A D.C. appeals court ruled that non-tenure track employees at USC cannot form unions during a hearing last Tuesday. The National Labor Relations Board v. USC decision affirms the 1980 Supreme Court ruling in the NLRB v. Yeshiva University case, which stated that tenured and tenure-track faculty at universities essentially hold managerial positions, excluding them from forming unions with other workers.

NLRB previously decided in 2015 that full- and part-time non-tenure track employees in the Roski School of Art and Design had the right to form a union through a local chapter of the Service Employees International Union, despite USC’s objections, according to the decision.
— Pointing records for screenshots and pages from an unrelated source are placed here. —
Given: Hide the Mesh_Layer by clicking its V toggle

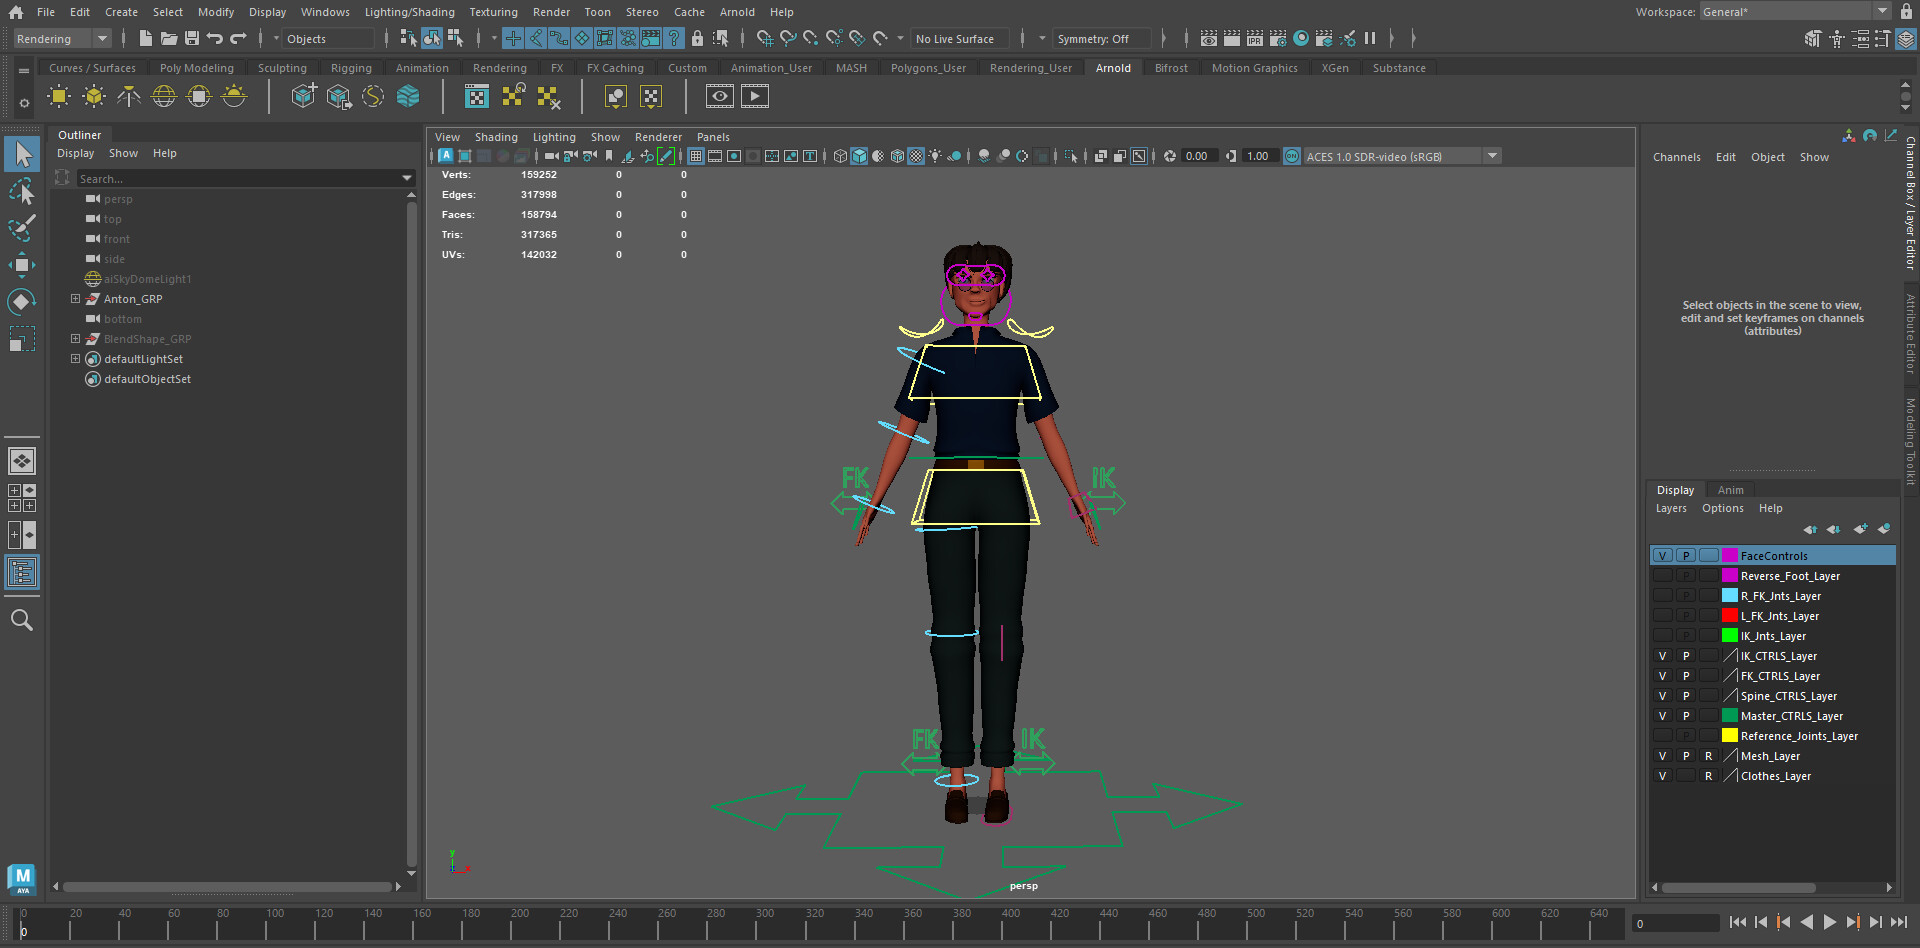Looking at the screenshot, I should pos(1663,755).
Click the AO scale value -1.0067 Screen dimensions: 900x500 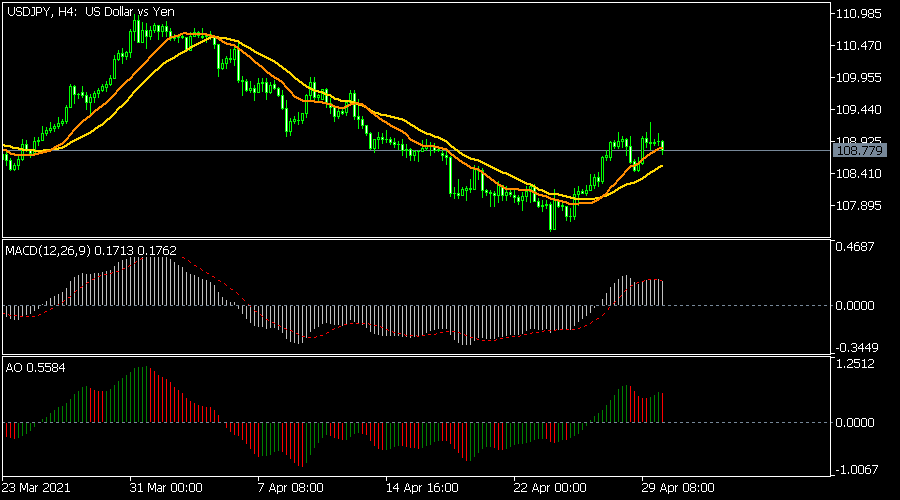(858, 469)
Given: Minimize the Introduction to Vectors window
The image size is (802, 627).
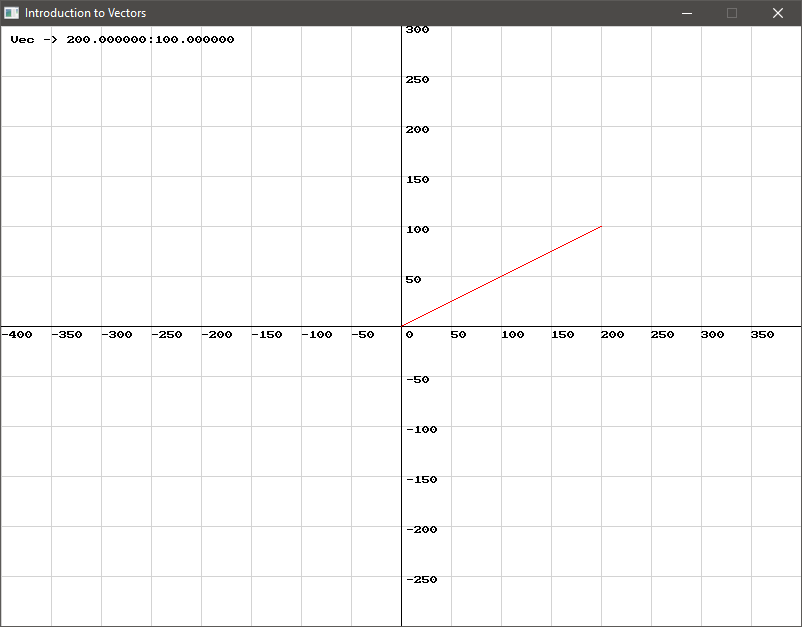Looking at the screenshot, I should (x=687, y=13).
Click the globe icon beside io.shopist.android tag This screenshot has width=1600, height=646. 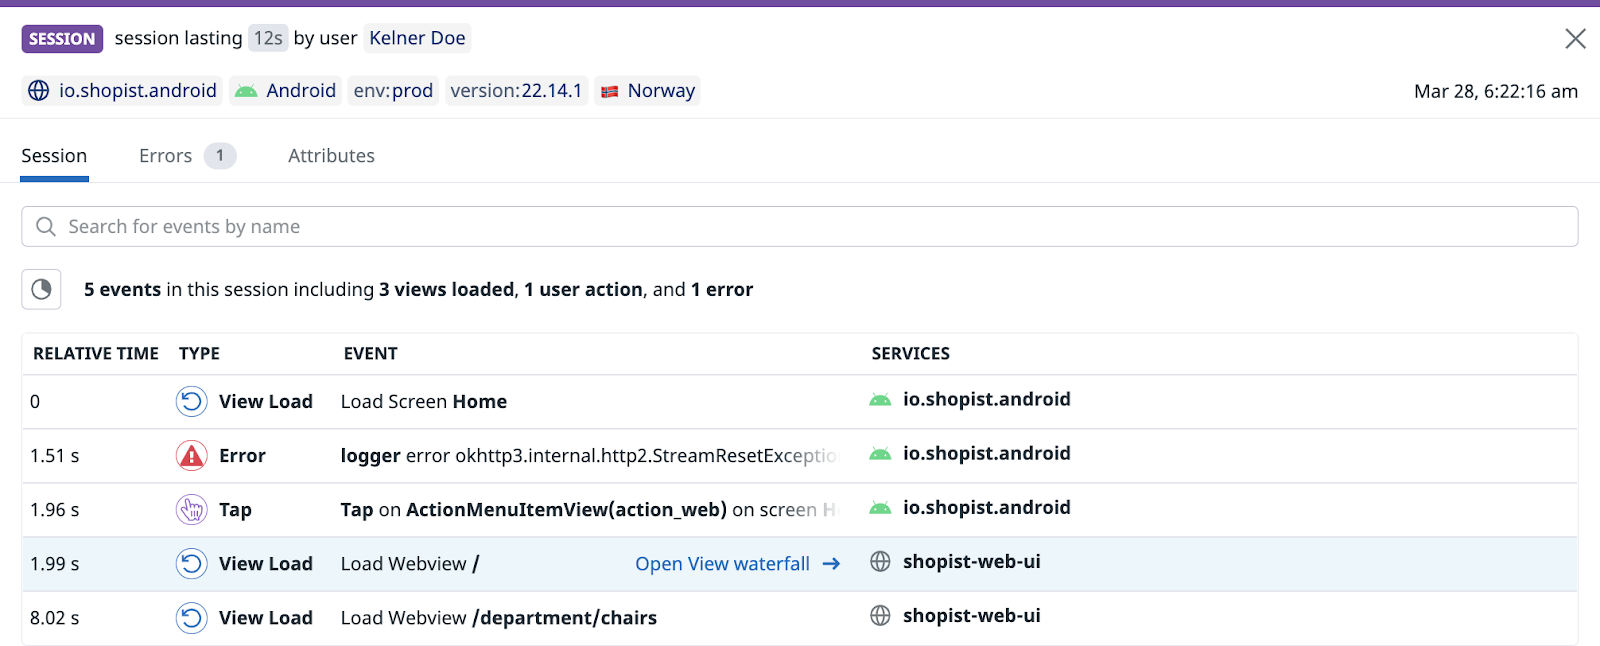tap(38, 91)
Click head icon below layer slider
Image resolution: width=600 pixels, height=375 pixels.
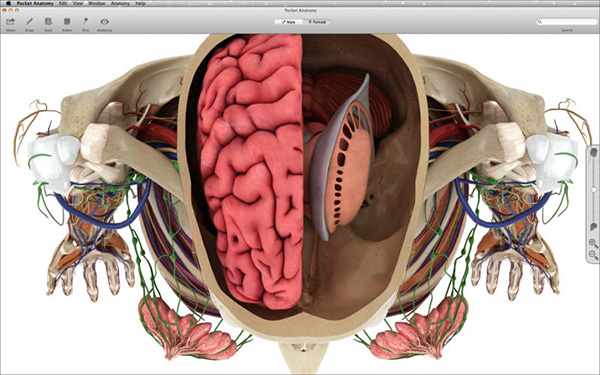point(593,227)
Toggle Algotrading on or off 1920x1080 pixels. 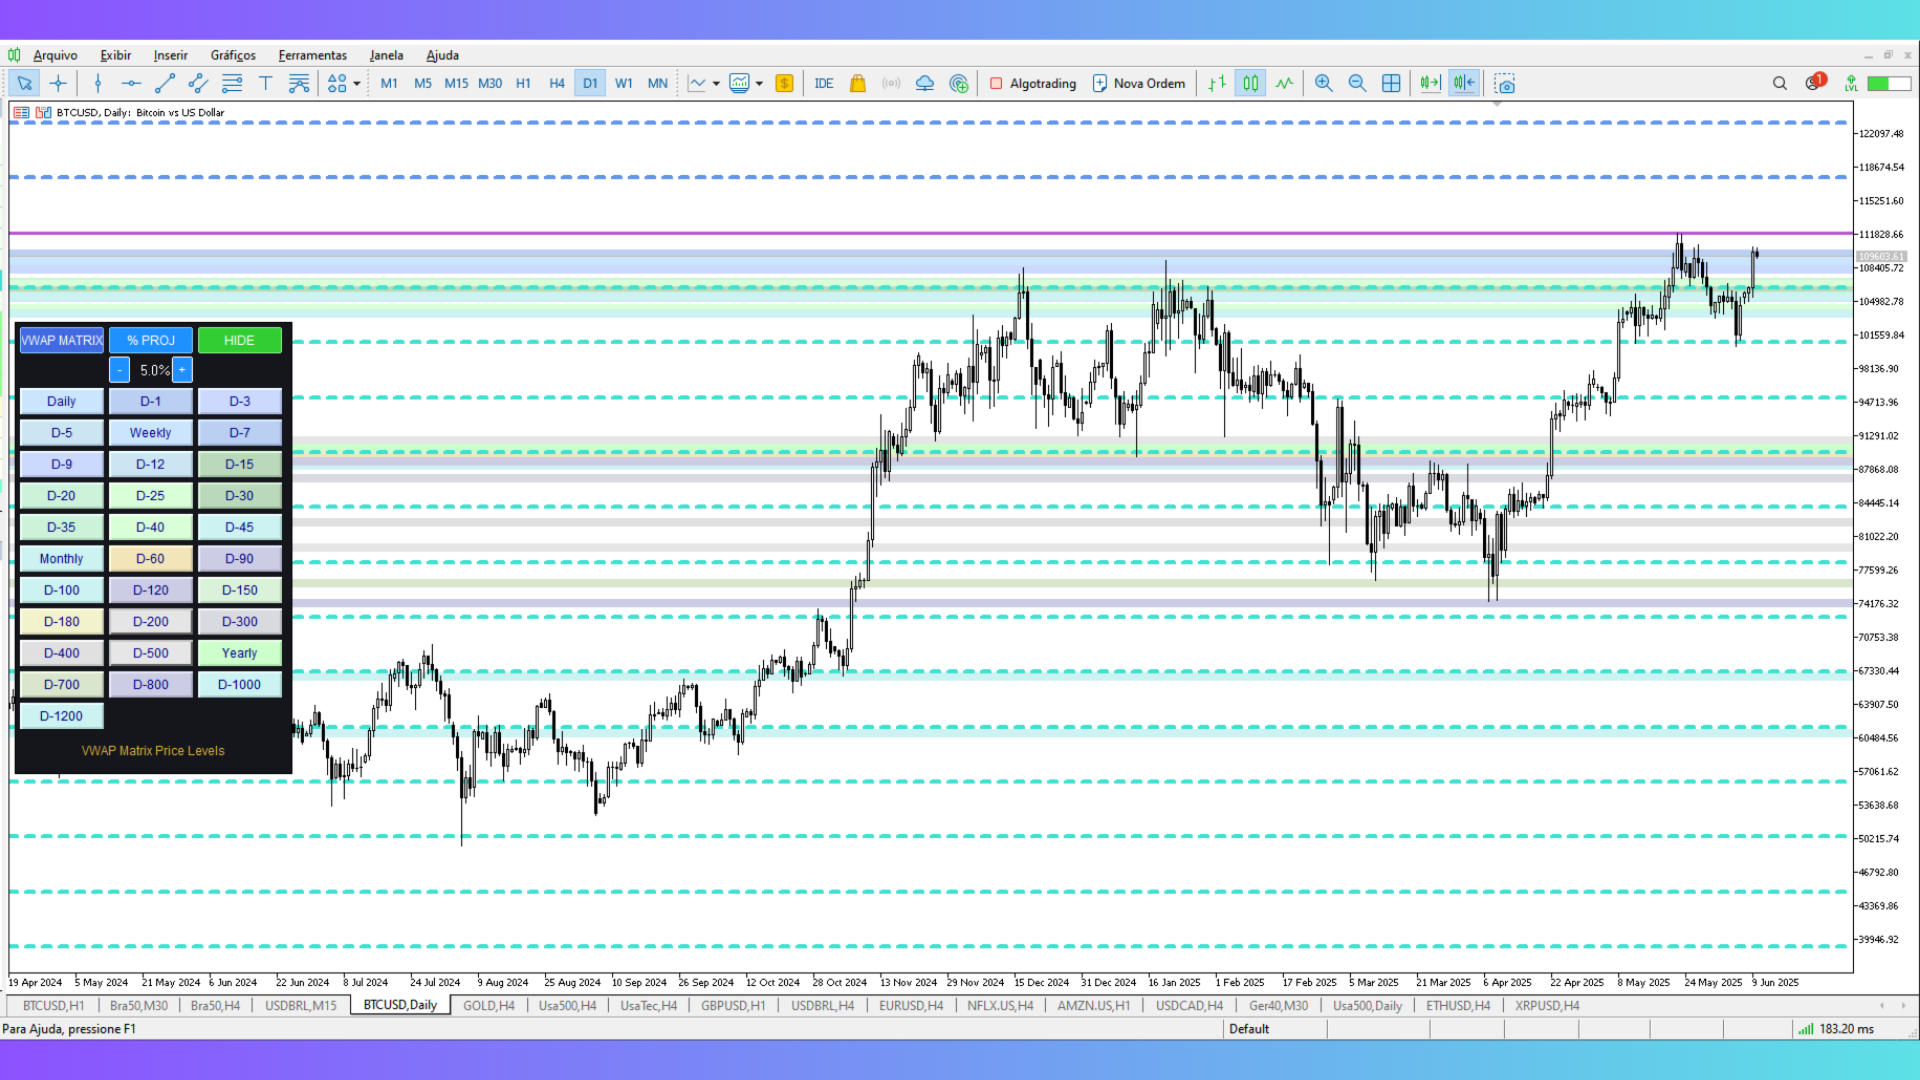[x=1033, y=84]
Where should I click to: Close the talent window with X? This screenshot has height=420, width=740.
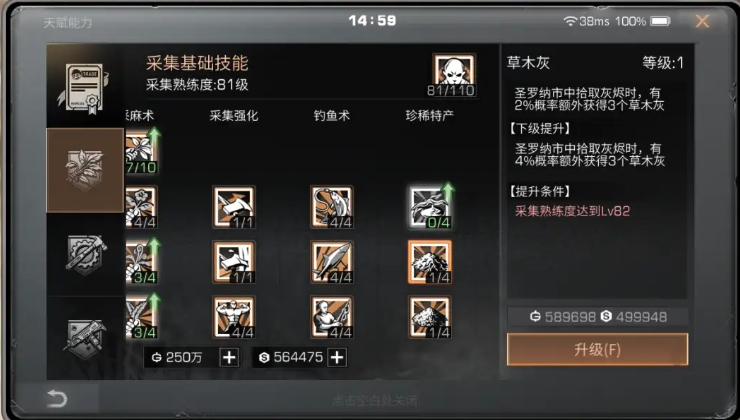click(702, 21)
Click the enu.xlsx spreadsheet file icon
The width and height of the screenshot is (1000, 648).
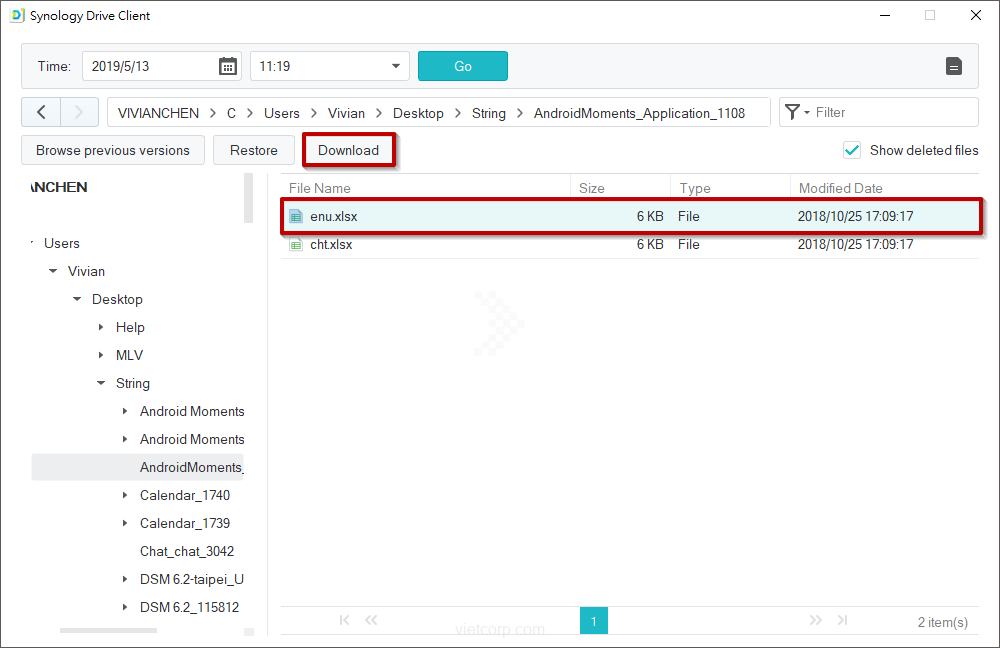pos(295,216)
The University then appealed this decision in court.

According to the decision, NLRB argued that adjunct faculty at USC didn’t hold a managerial status based on vague guidelines created in a 2014 NLRB decision regarding Pacific Lutheran University.

“The court held that the National Labor Relations Board is not free simply to apply industrial models to higher education, but must accommodate the way shared faculty governance actually works,” Senior Vice President of Legal Affairs and Professionalism Carol Mauch Amir wrote in a statement to the Daily Trojan.  

The American Association of University Professors submitted an amicus brief on behalf of the NLRB. The brief argued that because university administrators have had more and more power in making decisions in the years since the Yeshiva ruling, the standards for determining if university employees hold managerial decisions must also change.

“In this changing context, the [NLRB] appropriately emphasizes that the party asserting managerial status must prove that the breadth of faculty authority extends to policy making that affects the university as a whole and that the depth of faculty effective recommendations or control demonstrates ‘actual—rather than mere paper—authority,’” the AAUP’s brief read.

The American Council on Education and seven other education organizations submitted amicus briefs in favor of USC. ACE’s brief claimed that the test NLRB created in the Pacific Lutheran University decision to determine if university employees can be considered managerial counters the idea of shared governance among faculty, staff and administrators in higher education because NLRB argued that faculty do not wield as much power in decisions as other leaders.

ACE’s brief argued that the Yeshiva decision showed that managerial roles for university faculty cannot be defined analogously to workers in other industries because these managerial relationships are far different.

“The heart of shared governance is the same today as it was in 1980 when the Supreme Court decided Yeshiva: shared managerial authority accomplished through collegial interchange,” the brief read.   

In a statement to the Daily Trojan, Provost Michael Quick said the court decision upholds USC’s “principle that tenured and untenured faculty are partners in shared governance.”

Mauch Amir wrote that the court decision is a victory for shared faculty governance for university faculties.

“Echoing the Supreme Court’s 1980 decision in the Yeshiva University case, the court held that ‘traditions of collegiality’ distinguish governance in a university from the management of a factory,” Mauch Amir wrote.   Both the AAUP and ACE declined to comment on the case and referred the Daily Trojan to their respective amicus briefs. The NLRB did not respond to multiple requests for comment.